Moreover, the last two years have seen an increase in the number of workers who won their election, with a 66% increase last year, from 47,350 to 78,750. The number of workers organized in NLRB elections last year is the highest in decades, due to growing union win rate and an increase in the average winning bargaining unit size over time. 

As for strikes, meh:

For 2023, BLS reports that there were 33 large work stoppages that started that year, involving 458,900 workers. This is a big increase from 23 work stoppages and 120,600 workers the year before. BLS states that this is the largest number of annual worker stoppages since the 39 in 2000. Since 1986, only one year (2018) had a higher number of workers involved.

The number of large strikes has increased in recent years, as many of us have been excited about a renewed “strike wave.” However, these recent numbers should be seen in context. In the 1950s through 1970s, there were hundreds of large strikes every year, and in more recent years, it’s usually just dozens. 

For all the labor world likes to promote itself–see the “hot labor summer” rhetoric a few months back, at best the labor movement continues to tread water. It’s true that nominal public support for unions is quite high right now, but that hasn’t made much of a difference in actual success. I’d also note that in addition to most union organizing efforts being in the same few states, that the move of the labor movement’s organizing from the working class to the educated/professional class, while fine because you win where you can, doesn’t exactly mean much good if unions begin to be seen as some elite lib thing too by working class people. However, for those of you (i.e., most of the commenters here who comment on labor posts) who think that the only value of labor movements is whether they deliver voters for Democrats, let me remind you that they do:

However, the small union presence in many states means that elected officials there face no political consequences when voting against worker and union interests. Many major progressive political goals will be difficult if not impossible to achieve without a larger labor movement. And this problem is intertwined with the alarming growth of an authoritarian political culture. While it’s true that a problematic 40% of folks from union households were Trump voters in the 2020 election, unions have always been one of the best vehicles for worker political education and participation. Studies have shown that union membership shifts white workers’ racial attitudes in a more progressive direction, since a multi-racial union gives workers from different racial backgrounds the opportunity to fight together in solidarity. Indeed, a contributing reason for the movement of some of the white working class toward more conservative politics is the decline of unions.

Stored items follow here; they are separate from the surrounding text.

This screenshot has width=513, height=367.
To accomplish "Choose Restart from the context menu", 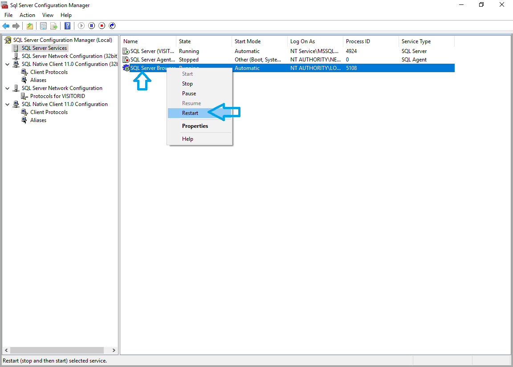I will point(190,113).
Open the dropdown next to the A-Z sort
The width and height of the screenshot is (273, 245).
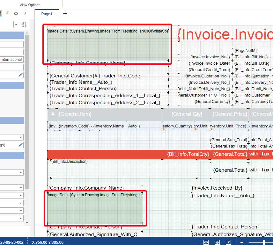click(x=16, y=25)

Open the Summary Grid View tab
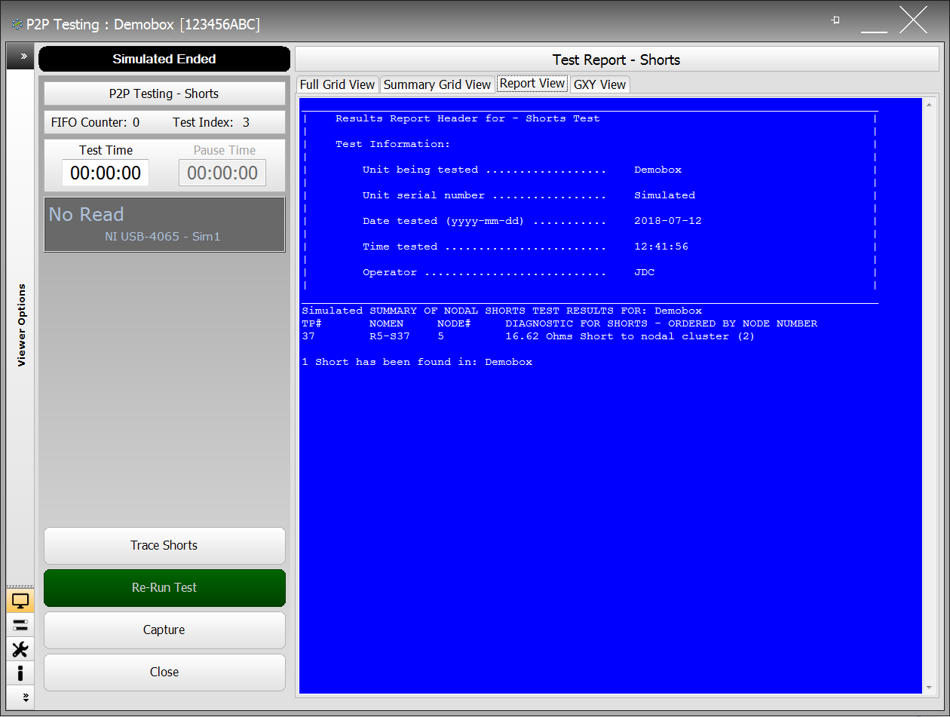(437, 84)
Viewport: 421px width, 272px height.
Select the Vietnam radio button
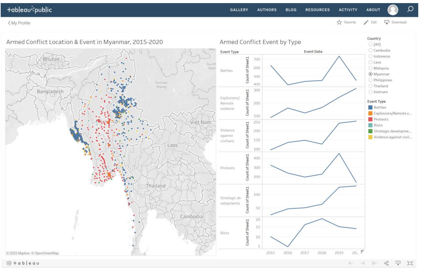click(370, 92)
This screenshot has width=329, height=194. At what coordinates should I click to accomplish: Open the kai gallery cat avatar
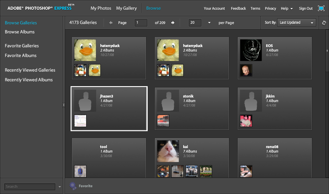[x=168, y=151]
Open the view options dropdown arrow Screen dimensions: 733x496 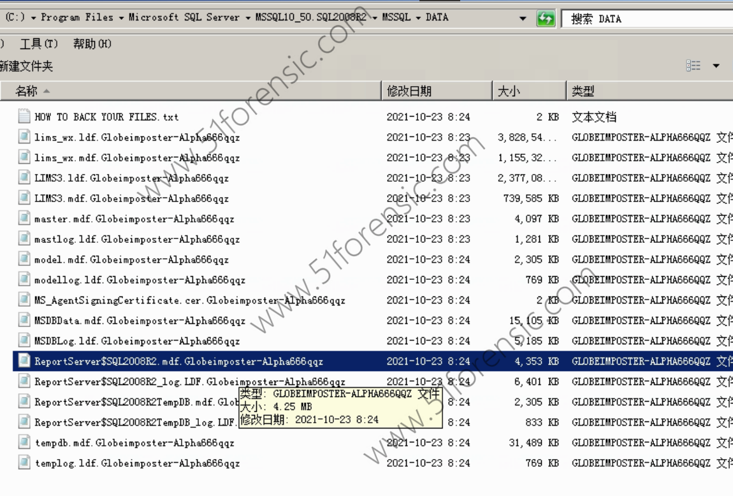[716, 66]
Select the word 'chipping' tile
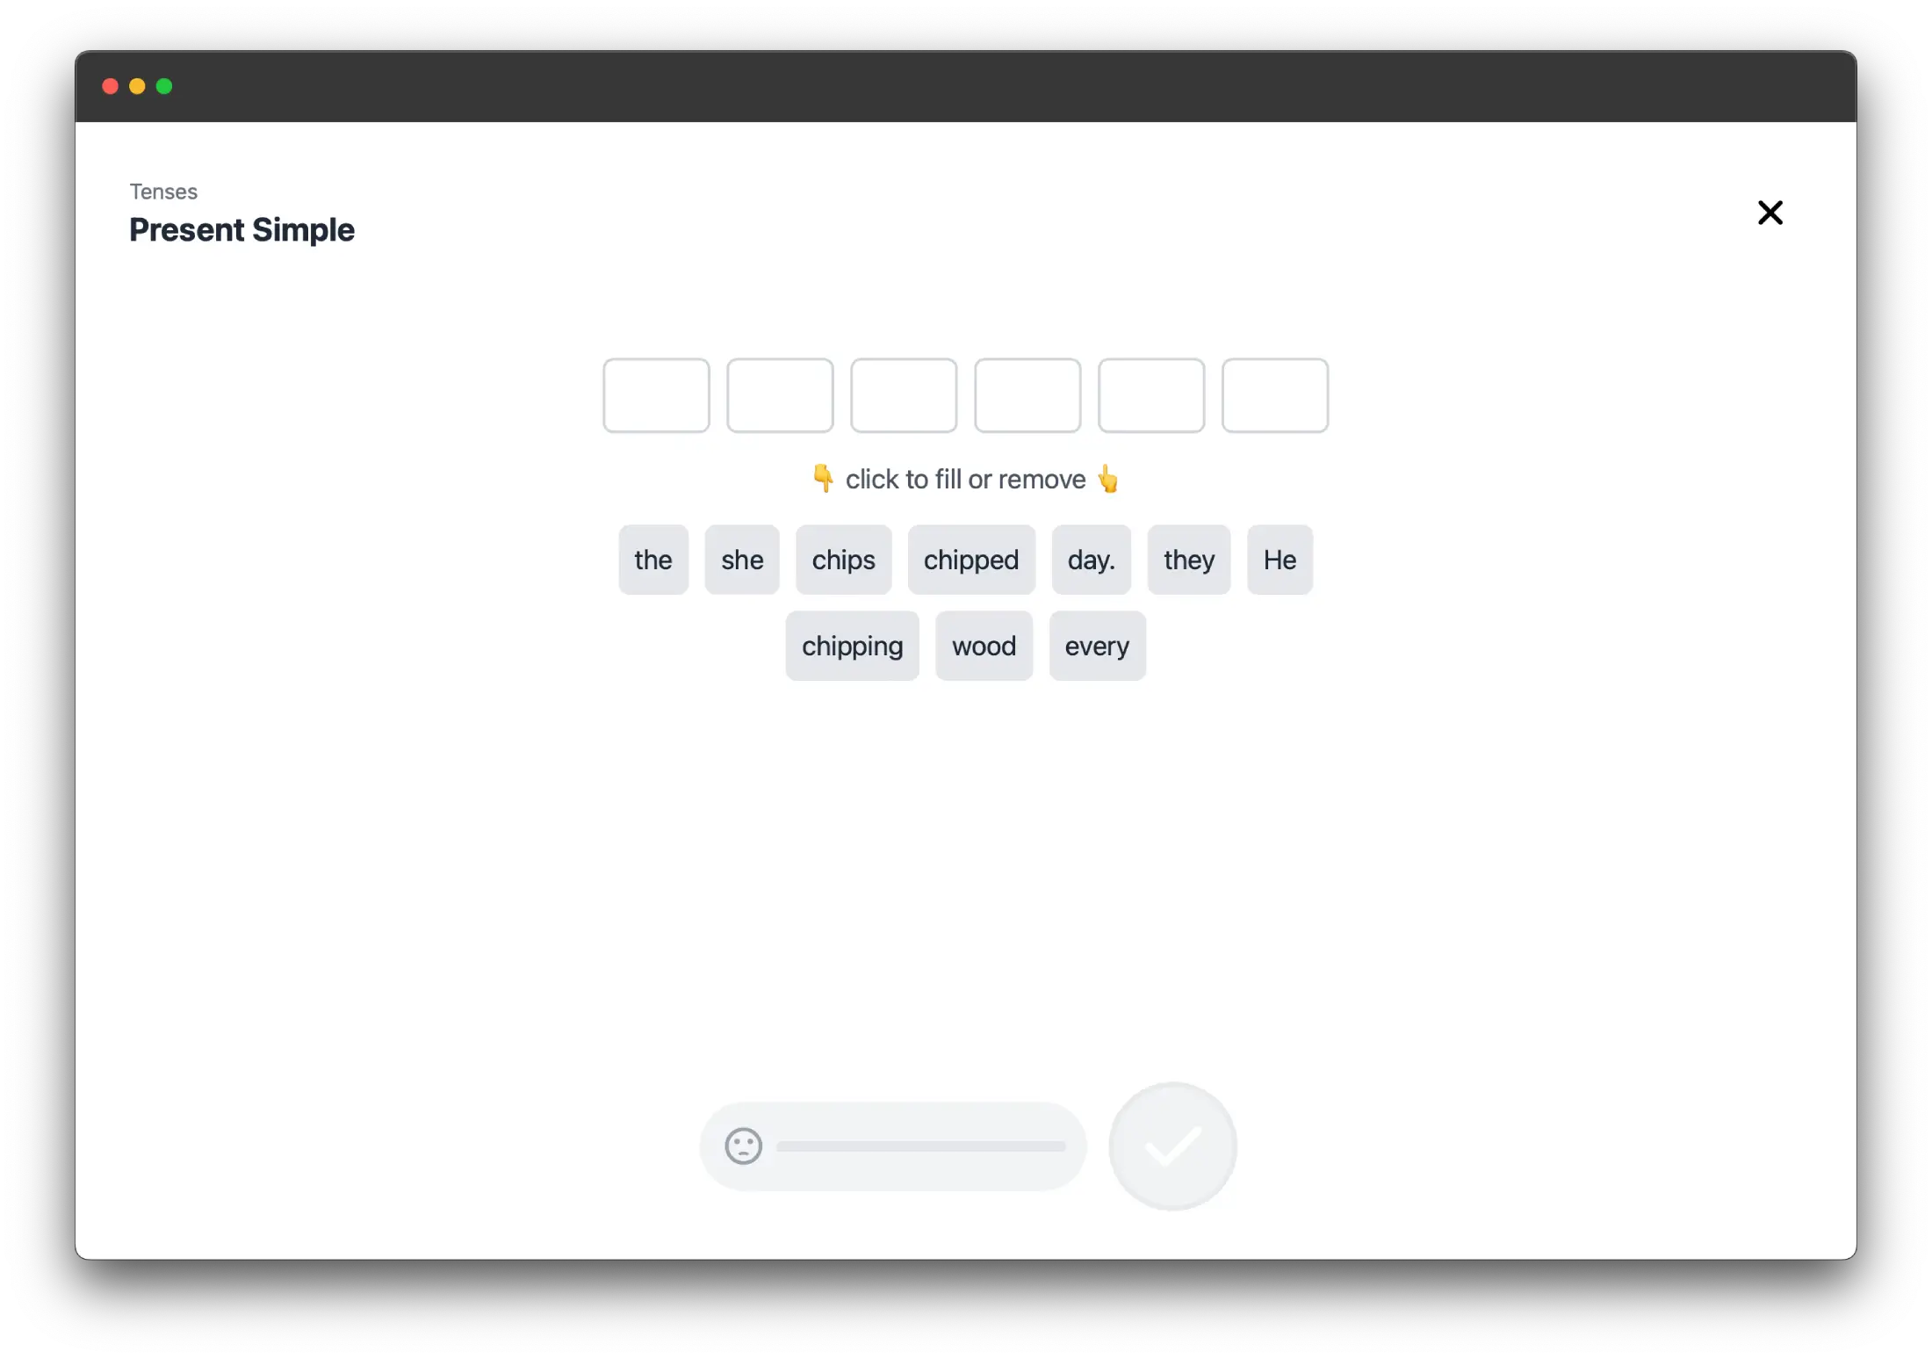The image size is (1932, 1359). (x=853, y=646)
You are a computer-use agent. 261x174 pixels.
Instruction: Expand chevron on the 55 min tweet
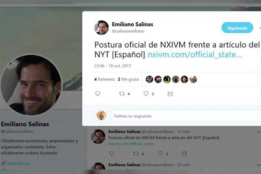pyautogui.click(x=259, y=165)
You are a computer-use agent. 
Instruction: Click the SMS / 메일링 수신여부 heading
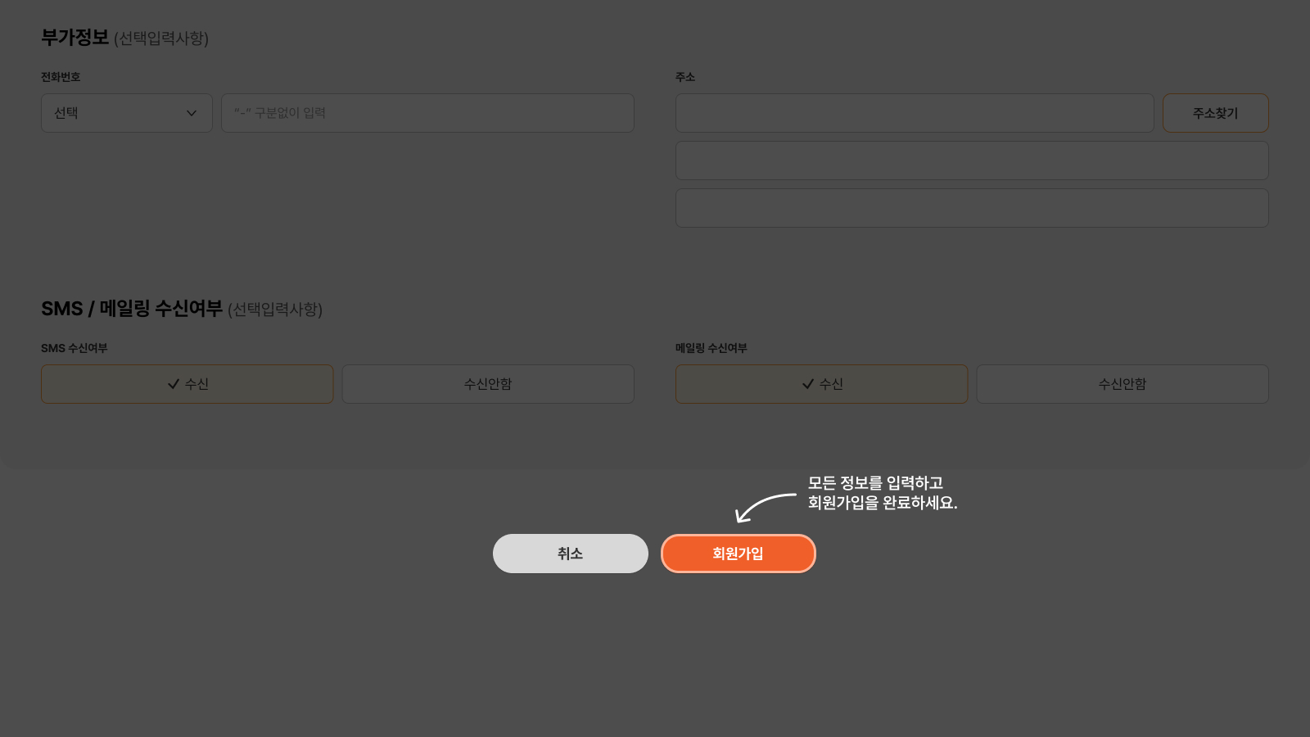(132, 309)
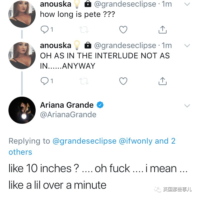Like the 'OH AS IN THE INTERLUDE' tweet
Screen dimensions: 198x198
123,81
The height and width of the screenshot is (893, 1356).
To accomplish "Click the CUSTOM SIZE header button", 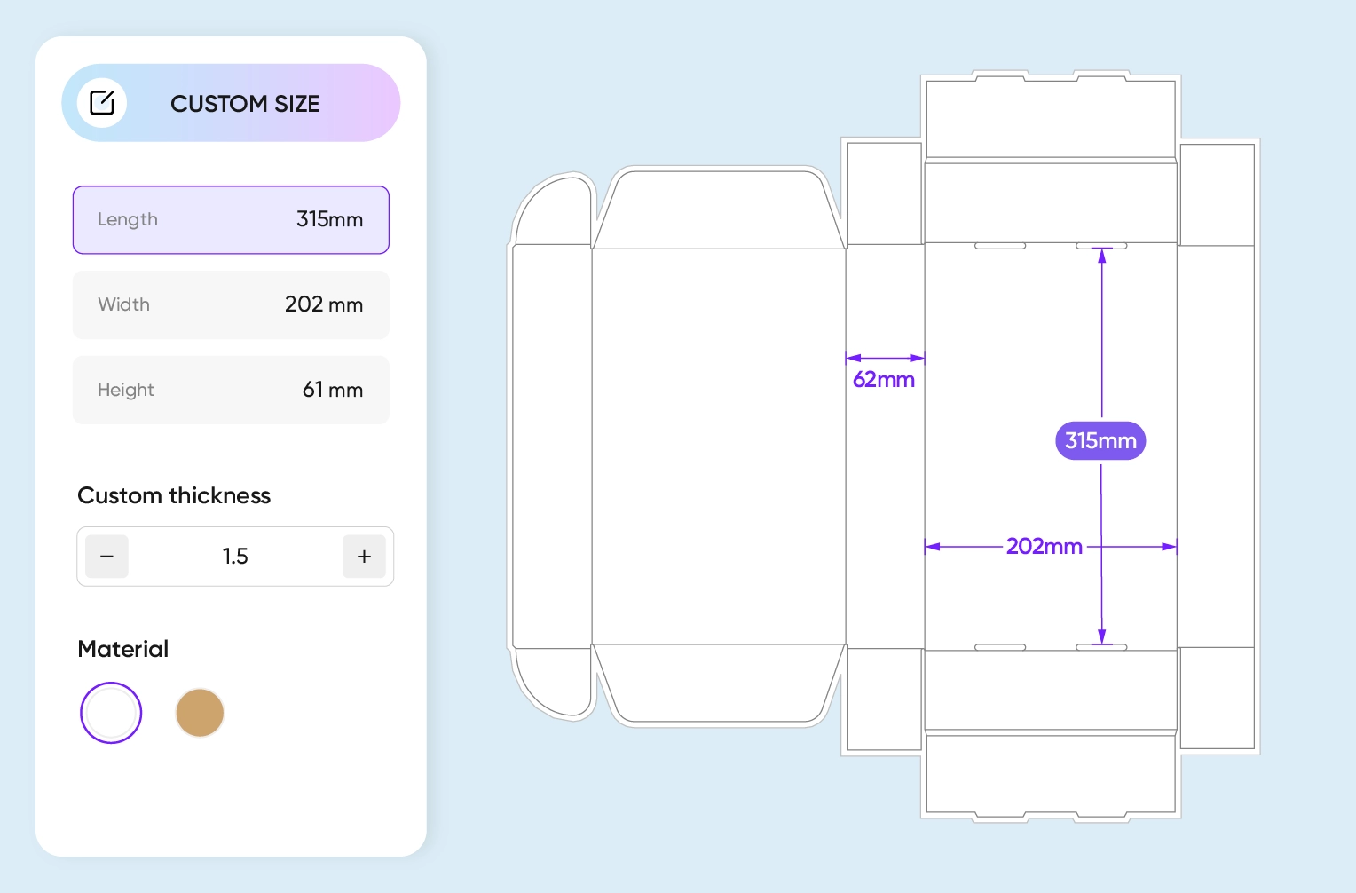I will (245, 103).
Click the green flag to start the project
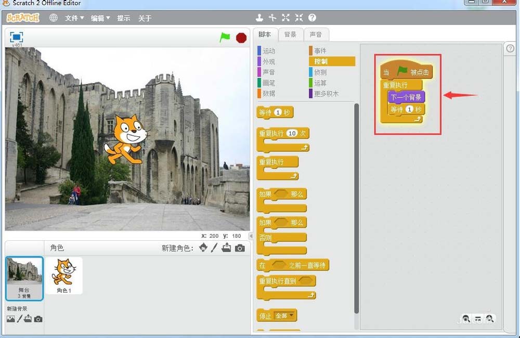 click(x=225, y=38)
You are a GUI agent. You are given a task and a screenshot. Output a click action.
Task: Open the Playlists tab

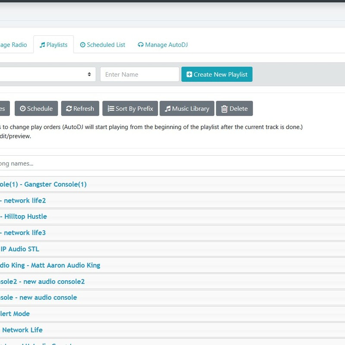point(53,45)
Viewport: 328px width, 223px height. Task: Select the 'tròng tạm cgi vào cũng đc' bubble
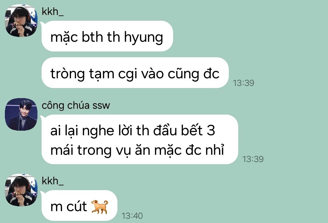[135, 73]
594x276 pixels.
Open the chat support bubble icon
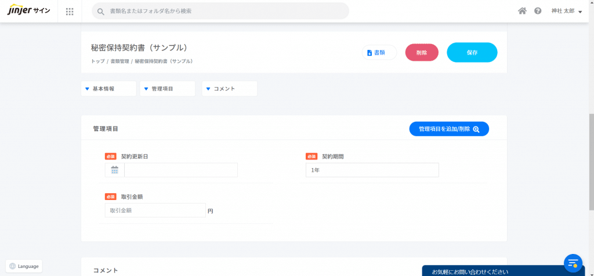573,262
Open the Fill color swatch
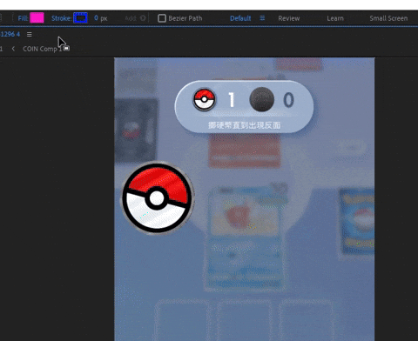The image size is (418, 341). (x=37, y=18)
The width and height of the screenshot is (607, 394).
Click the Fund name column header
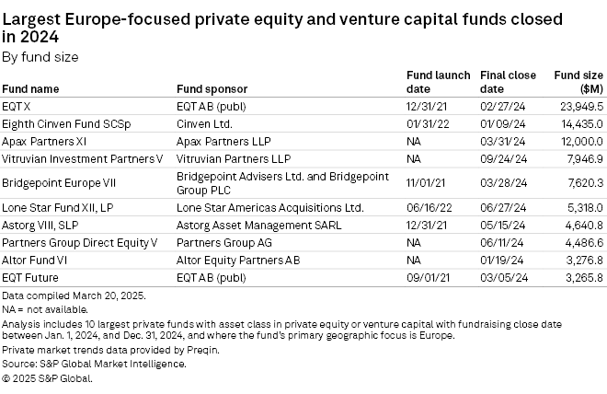click(31, 89)
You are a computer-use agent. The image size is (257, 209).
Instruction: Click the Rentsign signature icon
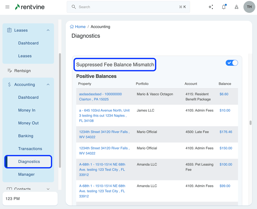point(10,71)
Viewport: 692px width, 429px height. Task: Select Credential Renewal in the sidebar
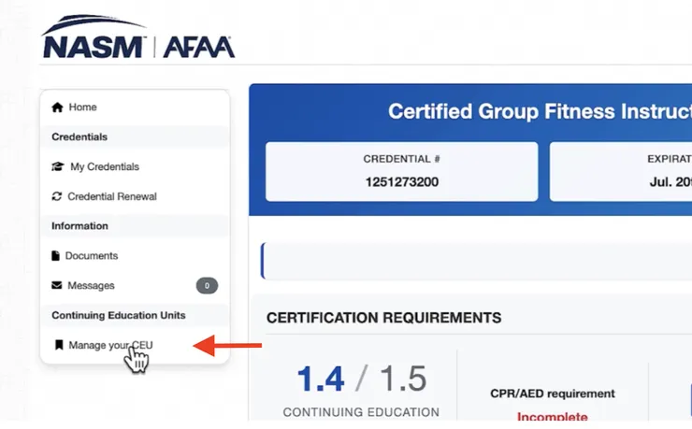[112, 197]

In short, if you supported Clintonian neoliberalism, you are partly responsible for the position we find ourselves into today, which very much includes Bill and Hillary Clinton, Jimmy Carter, Gary Hart, Michael Dukakis, Jerry Brown, and basically an entire generation of Democratic leaders, with a few exceptions (Harkin, Gephardt, and most notably Joe Biden). Then we can extend it to Barack Obama, Arne Duncan, Michelle Rhee, and so many from the 2000s and 2010s. All those Democrats who didn’t realize that their meal ticket to winning wasn’t billionaires, it was unions. Sigh.